In late morning trading, the Dow Jones dropped nearly 1% to 38,484.9 points.484.9 points, while the Nasdaq Composite limited its decline, shedding around 0.3% to 16,967.5 points.

As has often been the case over the past two years, equity markets once again bore the brunt of rising long-term interest rates, which were back not far from their recent highs.

On the bond market, the yield on 10-year Treasuries is back above the 4.60% mark, and is now approaching its annual peak of 4.70%.

Against this backdrop, higher-than-expected inflation figures in Germany have only served to reinforce risk aversion.

In view of these figures, investors should be paying close attention on Friday to the evolution of PCE inflation, the Fed's preferred measure of inflation.

These data should enable them to fine-tune their feelings about the pace of monetary easing.

This new source of tension adds to the concerns already expressed about the stretched valuation levels of US equities, as the S&P 500 has just racked up 23 out of 30 weeks of gains.

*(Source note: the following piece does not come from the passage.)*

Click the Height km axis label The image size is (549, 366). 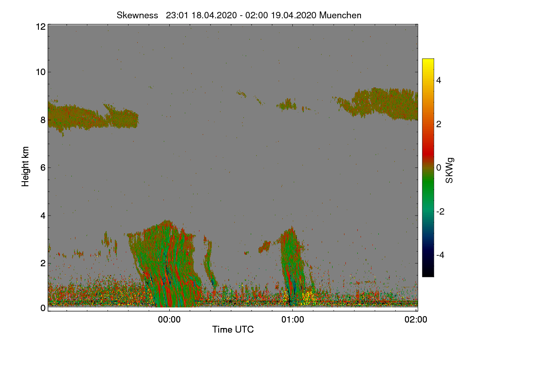(26, 167)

The continued good performance of the "Magnificent Seven" - whose capitalizations are nevertheless considered high - enabled the technology sector to limit its decline.

Apple is up over 1%, as BofA analysts are optimistic about the company's prospects, which they believe could benefit from the launch of AI-enabled "intelliphones".

General risk aversion is benefiting the dollar, with the euro falling below 1.0820, but not gold, which is down 0.7% below $2,340, penalized by rising interest rates.